The Foxconn Industrial Internet Co. unit in Wuhan was fined by a local tax agency over its accounting of research and development expenses in 2021 and 2022, the report added citing the country’s National Center for Public Credit Information.
The move comes amid China probing the Apple (AAPL) supplier’s — which is formally known as Hon Hai Precision (OTCPK:HNHAF) (OTCPK:HNHPF) — tax operations in the southern provinces of Guangdong and Jiangsu and land use in Hubei and Henan, where Foxconn manufacturers iPhones, as per an October report in state media.
In its Nov. 14, Q3 earnings release Foxconn noted that, in response to the recent tax audit situation at the group’s China campuses, Hon Hai CFO David Huang had said during an investor conference that the company operates under the principle of complying with laws and regulations around the world; and that at present, the group’s production and operations were normal.

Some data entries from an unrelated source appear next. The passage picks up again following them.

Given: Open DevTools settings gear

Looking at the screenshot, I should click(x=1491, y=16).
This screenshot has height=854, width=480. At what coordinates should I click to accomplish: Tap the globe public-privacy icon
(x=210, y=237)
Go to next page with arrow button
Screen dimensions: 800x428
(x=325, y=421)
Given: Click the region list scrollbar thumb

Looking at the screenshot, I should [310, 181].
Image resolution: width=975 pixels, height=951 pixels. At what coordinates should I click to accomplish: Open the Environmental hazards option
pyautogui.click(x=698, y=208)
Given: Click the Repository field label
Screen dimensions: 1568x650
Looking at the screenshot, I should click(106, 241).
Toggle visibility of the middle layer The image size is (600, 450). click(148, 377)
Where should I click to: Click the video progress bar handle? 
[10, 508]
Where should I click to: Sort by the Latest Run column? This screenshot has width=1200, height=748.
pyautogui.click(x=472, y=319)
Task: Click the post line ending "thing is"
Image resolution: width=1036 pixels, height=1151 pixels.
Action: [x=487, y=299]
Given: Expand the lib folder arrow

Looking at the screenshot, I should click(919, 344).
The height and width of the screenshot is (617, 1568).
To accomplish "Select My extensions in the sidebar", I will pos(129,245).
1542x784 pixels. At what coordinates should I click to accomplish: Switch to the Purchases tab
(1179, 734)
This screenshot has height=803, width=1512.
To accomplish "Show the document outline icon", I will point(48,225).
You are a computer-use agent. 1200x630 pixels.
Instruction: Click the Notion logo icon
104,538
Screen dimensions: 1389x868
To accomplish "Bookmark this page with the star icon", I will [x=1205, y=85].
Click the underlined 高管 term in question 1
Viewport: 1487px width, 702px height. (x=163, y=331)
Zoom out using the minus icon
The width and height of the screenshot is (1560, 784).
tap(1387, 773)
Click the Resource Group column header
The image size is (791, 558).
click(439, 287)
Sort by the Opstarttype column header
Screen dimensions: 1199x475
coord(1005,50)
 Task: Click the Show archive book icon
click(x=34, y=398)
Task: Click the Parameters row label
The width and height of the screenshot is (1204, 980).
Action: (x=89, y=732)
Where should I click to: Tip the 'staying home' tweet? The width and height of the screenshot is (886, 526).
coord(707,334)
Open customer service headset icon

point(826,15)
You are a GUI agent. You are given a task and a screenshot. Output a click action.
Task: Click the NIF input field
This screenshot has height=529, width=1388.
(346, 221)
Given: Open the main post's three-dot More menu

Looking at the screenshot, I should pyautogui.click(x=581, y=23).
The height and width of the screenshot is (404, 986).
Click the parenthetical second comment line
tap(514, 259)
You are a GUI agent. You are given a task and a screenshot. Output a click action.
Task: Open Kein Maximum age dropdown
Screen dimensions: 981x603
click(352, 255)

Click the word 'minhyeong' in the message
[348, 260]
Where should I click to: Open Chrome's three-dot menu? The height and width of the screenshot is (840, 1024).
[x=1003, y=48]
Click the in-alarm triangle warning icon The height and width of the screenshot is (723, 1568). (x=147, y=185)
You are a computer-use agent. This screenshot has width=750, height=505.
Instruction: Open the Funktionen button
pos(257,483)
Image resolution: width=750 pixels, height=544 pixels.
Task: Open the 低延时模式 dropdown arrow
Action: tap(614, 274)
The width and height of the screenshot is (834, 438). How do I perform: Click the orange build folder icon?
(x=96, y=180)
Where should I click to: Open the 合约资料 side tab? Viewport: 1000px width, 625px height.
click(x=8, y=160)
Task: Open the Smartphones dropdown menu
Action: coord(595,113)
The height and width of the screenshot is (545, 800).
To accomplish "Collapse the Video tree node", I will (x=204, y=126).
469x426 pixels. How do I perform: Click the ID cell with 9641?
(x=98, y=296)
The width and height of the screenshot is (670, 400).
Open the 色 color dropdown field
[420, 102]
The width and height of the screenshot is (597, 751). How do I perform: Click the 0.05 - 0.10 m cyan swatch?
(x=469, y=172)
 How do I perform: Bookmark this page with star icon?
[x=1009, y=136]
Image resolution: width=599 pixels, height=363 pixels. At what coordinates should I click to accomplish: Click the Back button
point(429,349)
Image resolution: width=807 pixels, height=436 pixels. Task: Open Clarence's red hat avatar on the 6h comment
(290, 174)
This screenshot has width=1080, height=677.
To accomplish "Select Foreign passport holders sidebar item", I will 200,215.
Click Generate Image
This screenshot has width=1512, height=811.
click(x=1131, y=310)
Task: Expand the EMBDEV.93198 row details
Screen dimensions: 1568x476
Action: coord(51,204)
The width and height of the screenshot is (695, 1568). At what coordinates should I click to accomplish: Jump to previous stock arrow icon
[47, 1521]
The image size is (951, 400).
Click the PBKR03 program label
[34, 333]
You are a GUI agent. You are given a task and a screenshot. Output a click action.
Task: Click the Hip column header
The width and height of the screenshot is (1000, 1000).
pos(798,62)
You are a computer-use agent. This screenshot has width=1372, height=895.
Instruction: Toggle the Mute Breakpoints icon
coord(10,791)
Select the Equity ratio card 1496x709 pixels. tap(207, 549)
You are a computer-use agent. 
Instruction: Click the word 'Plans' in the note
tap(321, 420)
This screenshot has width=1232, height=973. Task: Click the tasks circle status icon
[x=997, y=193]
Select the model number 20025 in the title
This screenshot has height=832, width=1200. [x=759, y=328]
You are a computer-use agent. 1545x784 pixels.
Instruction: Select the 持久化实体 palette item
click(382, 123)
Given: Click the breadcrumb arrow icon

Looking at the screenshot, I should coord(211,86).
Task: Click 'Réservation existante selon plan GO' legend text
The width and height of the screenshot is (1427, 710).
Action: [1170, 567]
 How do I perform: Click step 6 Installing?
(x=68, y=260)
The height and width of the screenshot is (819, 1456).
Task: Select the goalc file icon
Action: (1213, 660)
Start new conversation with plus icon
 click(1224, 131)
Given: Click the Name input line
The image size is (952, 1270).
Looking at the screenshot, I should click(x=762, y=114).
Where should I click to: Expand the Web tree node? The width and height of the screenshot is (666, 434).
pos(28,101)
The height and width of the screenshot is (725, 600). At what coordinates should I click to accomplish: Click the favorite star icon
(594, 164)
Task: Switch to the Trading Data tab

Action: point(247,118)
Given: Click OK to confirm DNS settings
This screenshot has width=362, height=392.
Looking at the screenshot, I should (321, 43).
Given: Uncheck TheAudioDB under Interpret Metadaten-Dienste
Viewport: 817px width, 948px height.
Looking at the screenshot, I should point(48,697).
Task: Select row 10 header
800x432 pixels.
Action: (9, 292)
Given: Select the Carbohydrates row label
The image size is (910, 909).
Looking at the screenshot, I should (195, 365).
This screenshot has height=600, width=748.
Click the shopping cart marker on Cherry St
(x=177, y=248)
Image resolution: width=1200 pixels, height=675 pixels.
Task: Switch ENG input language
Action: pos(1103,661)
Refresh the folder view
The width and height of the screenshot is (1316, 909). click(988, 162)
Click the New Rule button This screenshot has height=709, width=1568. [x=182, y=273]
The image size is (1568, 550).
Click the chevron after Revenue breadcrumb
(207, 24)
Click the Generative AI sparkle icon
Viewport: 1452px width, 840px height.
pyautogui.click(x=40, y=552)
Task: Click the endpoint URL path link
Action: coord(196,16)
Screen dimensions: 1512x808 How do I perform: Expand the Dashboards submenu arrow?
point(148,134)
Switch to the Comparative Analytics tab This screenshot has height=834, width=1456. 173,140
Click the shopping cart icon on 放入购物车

In August, Foxconn’s (OTCPK:FXCOF) billionaire Founder Terry Gou said that he was making an independent bid for Taiwan’s presidency. However, his campaign activities have diminished after the investigations were announced, but he remains in the race.
Foxconn Industrial Internet is a vital contract manufacturer for Foxconn in China with about 199,000 employees, as per its website.